Turns out the beams are actually “quantum” particles. Whenever one is split, it creates two parallel timelines: one in which the left path is taken, and one in which the right path is taken. We’re being asked to count how many different timelines there are once the beams reach the bottom.

Besides the “quantum-ness” of the beams, their behavior is pretty much the same, so I’ll be solving both parts with a unified solve function today.

We just need a way to count the amount of timelines in which a given column is reached. For this, we can rework our beams list to store beam counts instead of simple True/False values. This requires a few changes:

  1. We want to initialize the beams list with all 0s — except for the starting beam’s column, which is initialized with a 1.
  2. When a beam is split, we want to add this column’s beam counts to the adjacent columns. (If we were to still copy the beam counts, the existing beams would be overwritten and lost.)
  3. To stop a split beam from continuing down its original column, we want to store 0 there instead of False.
2025\day07\solution.py
class Solution(StrSplitSolution):
def solve(self) -> tuple[int, int]:
first_row, *last_rows = self.input
start = first_row.index("S")
num_splits = 0
# Keep track of the number of beams in each column
beams = [0] * len(first_row)
beams[start] = 1
for row in last_rows:
for col, char in enumerate(row):
# The beam states will only change when a beam reaches a
# splitter
if not (char == "^" and beams[col]):
continue
num_splits += 1
# Split this column's beam to both sides
beams[col - 1] += beams[col]
beams[col + 1] += beams[col]
# No beam will continue in this column
# HACK This overwrites beams in the case of two adjacent
# splitters, but that never happens in the input.
beams[col] = 0
return num_splits, sum(beams)

Part 2’s solution then becomes the sum of all the beam counts!

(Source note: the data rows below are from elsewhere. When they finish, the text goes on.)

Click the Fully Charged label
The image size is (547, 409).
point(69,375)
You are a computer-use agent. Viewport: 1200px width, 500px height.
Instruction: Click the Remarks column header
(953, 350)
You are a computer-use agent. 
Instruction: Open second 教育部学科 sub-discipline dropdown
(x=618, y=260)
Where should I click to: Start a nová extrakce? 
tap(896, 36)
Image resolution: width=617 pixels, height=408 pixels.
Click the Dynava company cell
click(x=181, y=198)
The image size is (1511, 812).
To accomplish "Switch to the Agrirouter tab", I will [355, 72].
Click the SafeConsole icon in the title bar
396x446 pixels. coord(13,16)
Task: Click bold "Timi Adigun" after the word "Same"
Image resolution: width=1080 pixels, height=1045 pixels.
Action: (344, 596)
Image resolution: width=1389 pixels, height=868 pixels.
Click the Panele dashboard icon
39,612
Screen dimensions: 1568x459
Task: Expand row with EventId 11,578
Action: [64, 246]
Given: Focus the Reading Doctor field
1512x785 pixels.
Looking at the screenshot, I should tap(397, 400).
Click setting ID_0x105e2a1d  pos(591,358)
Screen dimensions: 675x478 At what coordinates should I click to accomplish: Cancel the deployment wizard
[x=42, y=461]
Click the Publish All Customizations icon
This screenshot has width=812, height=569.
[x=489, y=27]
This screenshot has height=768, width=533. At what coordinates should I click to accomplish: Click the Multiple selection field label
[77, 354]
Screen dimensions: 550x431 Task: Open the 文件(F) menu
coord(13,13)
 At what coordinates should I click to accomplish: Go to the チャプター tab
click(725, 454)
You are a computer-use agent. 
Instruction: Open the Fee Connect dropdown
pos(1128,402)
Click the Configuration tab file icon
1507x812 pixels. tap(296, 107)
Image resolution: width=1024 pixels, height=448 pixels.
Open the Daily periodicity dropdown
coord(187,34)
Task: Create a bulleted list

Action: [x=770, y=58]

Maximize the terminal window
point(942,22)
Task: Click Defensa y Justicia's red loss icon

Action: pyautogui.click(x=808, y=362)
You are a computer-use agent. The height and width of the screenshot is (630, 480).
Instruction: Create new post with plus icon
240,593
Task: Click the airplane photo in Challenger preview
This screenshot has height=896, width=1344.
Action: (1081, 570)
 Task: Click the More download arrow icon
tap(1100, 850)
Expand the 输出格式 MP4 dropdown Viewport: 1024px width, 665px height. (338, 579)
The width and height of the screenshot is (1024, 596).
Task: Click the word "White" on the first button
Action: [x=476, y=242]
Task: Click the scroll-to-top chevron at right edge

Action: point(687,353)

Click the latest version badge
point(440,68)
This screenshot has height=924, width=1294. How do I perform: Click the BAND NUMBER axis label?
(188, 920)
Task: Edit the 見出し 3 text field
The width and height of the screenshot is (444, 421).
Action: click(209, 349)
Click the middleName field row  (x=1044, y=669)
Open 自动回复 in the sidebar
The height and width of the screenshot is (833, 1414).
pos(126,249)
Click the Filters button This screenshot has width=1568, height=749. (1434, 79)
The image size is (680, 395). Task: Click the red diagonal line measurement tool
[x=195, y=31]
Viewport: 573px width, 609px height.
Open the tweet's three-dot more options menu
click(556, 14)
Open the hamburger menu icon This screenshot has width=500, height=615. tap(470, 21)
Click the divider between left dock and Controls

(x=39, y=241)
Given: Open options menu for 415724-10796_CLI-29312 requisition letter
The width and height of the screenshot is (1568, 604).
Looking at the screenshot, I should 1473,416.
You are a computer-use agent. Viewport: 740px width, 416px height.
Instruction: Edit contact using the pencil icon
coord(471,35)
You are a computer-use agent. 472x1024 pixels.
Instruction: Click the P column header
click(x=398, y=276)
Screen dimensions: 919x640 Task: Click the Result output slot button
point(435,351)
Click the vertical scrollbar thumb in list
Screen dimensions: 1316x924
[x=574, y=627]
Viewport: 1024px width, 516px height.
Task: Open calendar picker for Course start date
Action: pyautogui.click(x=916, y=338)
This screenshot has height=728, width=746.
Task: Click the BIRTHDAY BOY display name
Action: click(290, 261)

Nice and simple.

Footnotes

  1. His Advent of Code solutions are always very terse, and often contain brilliant insights. He shares his solutions in the r/adventofcode subreddit (instead of on GitHub or similar), and this solution comment of his contains links to all of his 2025 solutions. I would definitely recommend checking them out!

  2. The one flaw with this approach as-is is that some beams would be overwritten if two splitters were directly next to each other. This doesn’t happen in the input, though, so that’s okay.

    If we wanted to account for this, we could initialize a separate list to store the new beam states, and then only store them back to the original beam states after the row is done processing. I considered doing that anyway for the purity of it — but again, this scenario doesn’t happen in the input.